Cathy Tea wanted more room. Not for Brennan: they were happy living in separate houses. Not for a double-bed: the thickets suited their wild times just fine.
But she’d run out of room for hanging paintings. She’d always wanted a rooftop garden. And she thought it might be nice to have a launchpad for the rocket ship on the roof, too.
But mostly, she needed room for this.
She had thought she was too old to conceive, but with so much magick filtering into this new world, the old laws seemed to give way.
The first one she wanted to tell was her neighbor Jaclyn. When she thought about it, she realized that Jaclyn had been along on every step of her engagement and marriage to Brennan.
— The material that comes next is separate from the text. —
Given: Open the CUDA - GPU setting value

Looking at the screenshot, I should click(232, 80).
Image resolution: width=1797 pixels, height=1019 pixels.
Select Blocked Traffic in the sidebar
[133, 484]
What kind of enchantment was that? She, who’d never wanted to marry, now found herself with a husband, a wishing well man opposite her in nearly every regard.
Jaclyn had been there at each turn.
When she had arrived at Jaclyn’s cottage, a voice had called out, “Come in, Cathy!”
But Cathy entered to find no one at home. The kitchen was empty. There was no one upstairs.
No one was out by the pool.
No one was on the patio. Who had called her?
She was about to leave when she heard Jaclyn’s voice. “I was expecting you,” Jaclyn said as she came in through the front door. “Do you have news?”
“I do have news!” Cathy said. “But I’m guessing you already know.”
Jaclyn laughed. “There is the knowing that we know. And then there is the knowing that we learn. I want to learn what I already know, and I want you to tell me! Something happens when the words are spoken.”
“Besides,” continued Jaclyn, “Won’t it feel good to tell someone?”
They sat together at the table.
“I’m sure you can tell by looking at me,” Cathy said. “It’s not a flu that turns my stomach.”
“Go on!” said Jaclyn. “Say the words!”
“Brennan and I are expecting,” confided Cathy.
“Carrots, turnips, and rutabagas!” Jaclyn shouted. “Pots in the oven and simmer on the stove!”
Jaclyn laughed. “This is wonderful news. This is what it’s all about.”
“But I’ve never really wanted to be a mom,” Cathy confided.
“Sure,” said Jaclyn, “but what does what we really want have to do with our destiny? Not much, when it comes right down to it.”
“That seems a little backwards,” replied Cathy. “Aren’t we the masters of our own destiny?”
“Maybe fools are!” said Jaclyn. “But once you step into rune, something else happens entirely. Did I ever tell you how I came about?”
“Something about a tree and a wedding ceremony?”
“No, no!” laughed Jaclyn. “I was the result of a long debate.”
“For generations–eons, really–elves and hobbits lived peacefully apart. They hadn’t much to do with each other, and they hadn’t much need to change. As a result, elves became more ethereal, and hobbits became more earthy.”
“I can see how that could happen,” Cathy said, “what with elves dining on pollen and nectar, and hobbits squeezing in elevenses after second breakfast and full suppers after dinner!”
“It was all fine when in woods and meadows we were free to roam, with rune in every mushroom and every piece of honeycomb, but when the trees were felled and the fields were plowed, and the world began to shrink, we had no place to go! Elves were too light for nomdish eyes. Hobbits could scramble under branch and briar, but through the years, they’d lost their touch. They were little more than squat nomdish theirselves! So my grandparents and my great uncles and aunts and all the old ones began to plan. They realized it was time for something new! A kind of kin who could carry rune in a form strong enough for this world here! So that’s how I came about!”
“You mean, like a breeding project or genetic engineering?” Cathy asked. “But how unromantic is that!”
“Oh, there was plenty of romance!” said Jaclyn. “You should have seen my ada and ama! They were so in love. When there’s a need, and something rises to fill that need, it is often love that steps into the space.”
Cathy thought about the wishing well and her inexplicable, undeniable love for Brennan.
“Now you stay here for a little while,” Jaclyn said, “while that story sinks in. When you’re tired, sleep in the garden. When you’re hungry, you’ll find food on the table.”
Cathy let Jaclyn’s words settle into her. She grew sleepy and wandered into the garden for a nap among the primroses and holyhocks. When she woke she came into the kitchen, where a warm sandwich waited for her on the table. It smelled like ginger, turmeric, nutmeg, goat’s cheese, and bee pollen.
“There must be magic in this!” Cathy said. It tasted divine.
But after she’d eaten half of it, something started twisting inside of her. Was it just morning sickness again? Or maybe the sandwich wasn’t right.
“Jaclyn!” she called. “I don’t feel so great.”
“It’s fine, Cathy,” Jaclyn called down. “I added sparkroot and flower petals to the sandwich. It makes you feel a little funny for a bit, but not to worry! It’s an old recipe. For transformation!”
Oh, bother and chrysanthemums! It would all turn out all right, wouldn’t it?